The legend of D.B. Cooper

On November 24, 1971, a man using the alias Dan Cooper boarded a flight heading from Oregon to Seattle (per the Crime Museum). Shortly after takeoff, the nondescript man handed one of the flight attendants a note and indicated he was strapped with a bomb. The note demanded $200,000 in cash and two parachutes to be delivered to the plane when it arrived in Seattle, and he threatened to blow up the plane if there was any "funny business."

Once the plane landed in Seattle, Cooper exchanged the 36 passengers he was holding hostage for the parachutes and a bag with the cash. The plane then went airborne again with flight plans to go to Mexico.
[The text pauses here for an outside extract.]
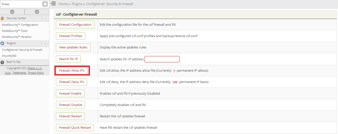Click the Firewall Quick Restart button
The image size is (338, 134).
[75, 127]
Yet, partway through the flight, Cooper opened the plane's cabin and skydived out. The plane's crew was locked in the cockpit, so it's unknown exactly where he decided to jump, but he was never seen again.

The FBI immediately opened an investigation into the case, and within five years, they had narrowed down their list of suspects from 800 to 24, but they have never formally charged anybody in connection with the hijacking. Some suspect he died when he parachuted out of the plane, but a body has never been found that matched the case. In 1980, a young boy found $5,800 in marked bills from the hijacking, but nothing ever came from the clue. The true identity and ultimate whereabouts of Cooper are still a mystery today.
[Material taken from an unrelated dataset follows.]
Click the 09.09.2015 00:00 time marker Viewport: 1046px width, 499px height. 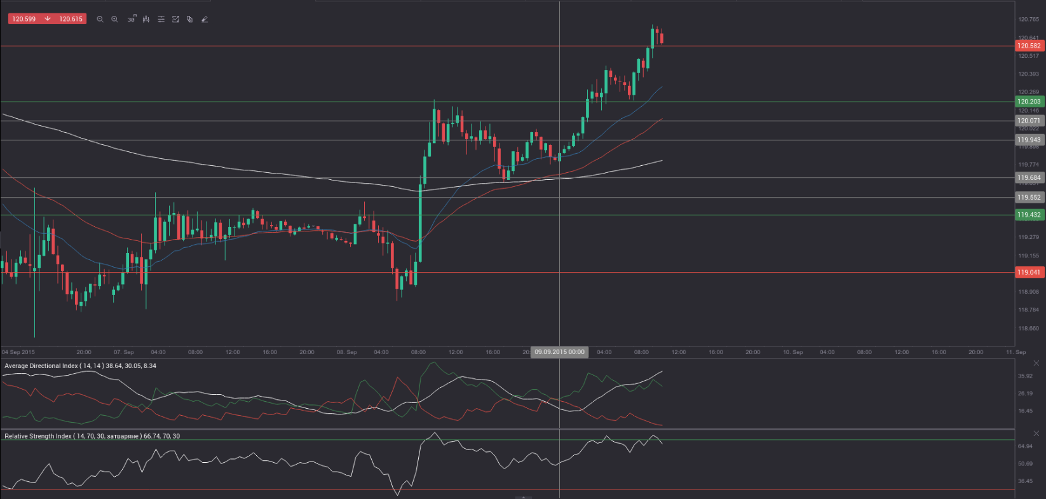point(559,352)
The Zodiac Killer: Taunting the police

One of the most chilling criminals to have never been caught is the infamous Zodiac Killer, who terrorized Northern California in the late 1960s and early 1970s. According to A&E Biography, the Zodiac Killer was directly linked by police to five separate murders that took place between 1968 and 1969 and is suspected in another five murders from around the same time. His first confirmed attack took place in December 1968, when he shot two teenagers to death while they were sitting in their car in Vallejo, California. He struck again three more times in 1969, killing three more people and seriously injuring two.

According to A&E, in August 1969, the Zodiac Killer sent a letter to three separate newspapers in Northern California, claiming responsibility for the first murders and demanding his letter be published on the front page. The letters (one pictured above) included ciphers that supposedly contained clues to his real identity, and they continued for five years until they abruptly stopped in 1974. The FBI worked with and supported local law enforcement on the case and used techniques including behavioral analysis and cryptanalysis. In 2018, a group of cold case specialists, the Case Breakers, identified Gary Francis Poste as the infamous killer, but law enforcement and the FBI immediately pushed back on the report and questioned its reliability (via BBC). No one has ever been charged with any of the murders, and the identity of the Zodiac Killer today is still an official mystery.
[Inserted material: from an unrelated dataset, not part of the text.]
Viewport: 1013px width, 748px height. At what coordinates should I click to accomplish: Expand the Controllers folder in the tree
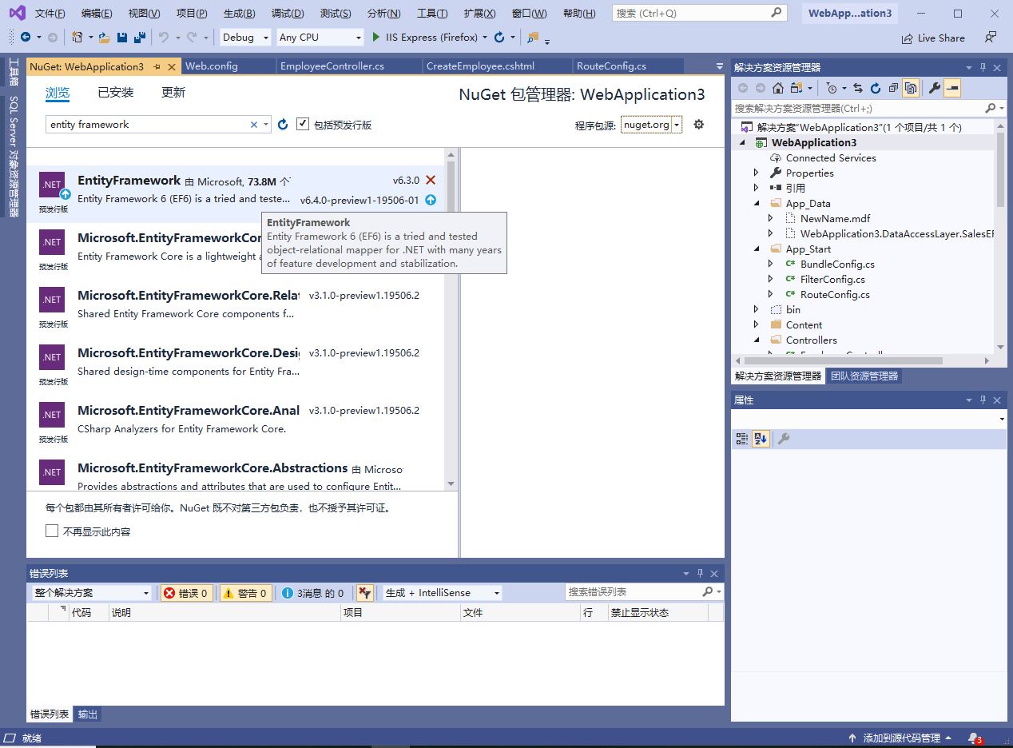(757, 340)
Jack the Ripper: The terror in Whitechapel

In 1888, in Whitechapel, East London, a series of grisly murders put the entire town on edge. According to Texas State University, between August 31 and November 9, an unknown person attacked and stabbed five local women to death. All of the victims had struggled with alcohol and were either widowed or separated from their husbands at the time of their passing. Some of the stab marks were so deep it almost appeared as though the killer was trying to behead his victims. All of the women had their abdomens mutilated by the killer and were left for dead on the street. The victims were all from the same town, and all lived within a few hundred yards of each other.

Like the Zodiac Killer, Jack the Ripper sent numerous letters to authorities taunting them and describing the murders. The moniker Jack the Ripper came from one of these letters, which the press published immediately. According to the BBC, there is now serious speculation about the authenticity of these letters, and some think they may have been created by the newspaper to cause a stir and sell more copies. 

Just like D.B. Cooper and the Zodiac Killer, the true identity of Jack the Ripper has never been established, and no one has ever been charged with any of his alleged crimes. His true identity and motives have always remained a mystery, long past the point of being able to be conclusively solved.

Bela Kiss: The Hungarian pickler

A candidate for the strangest and most bizarre criminal to have escaped criminal prosecution is the infamous Hungarian serial killer, Bela Kiss. Kiss lived in the early 20th century in the small village of Czinkota near Budapest, Hungary. According to Charlotte Greig in "Evil Serial Killers: In the Minds of Monsters," he shared a house with his elderly maid but otherwise lived alone, though he did have frequent female guests over for company. In 1914, Kiss joined the Hungarian army to fight during World War I, and when he was away, his crimes were discovered.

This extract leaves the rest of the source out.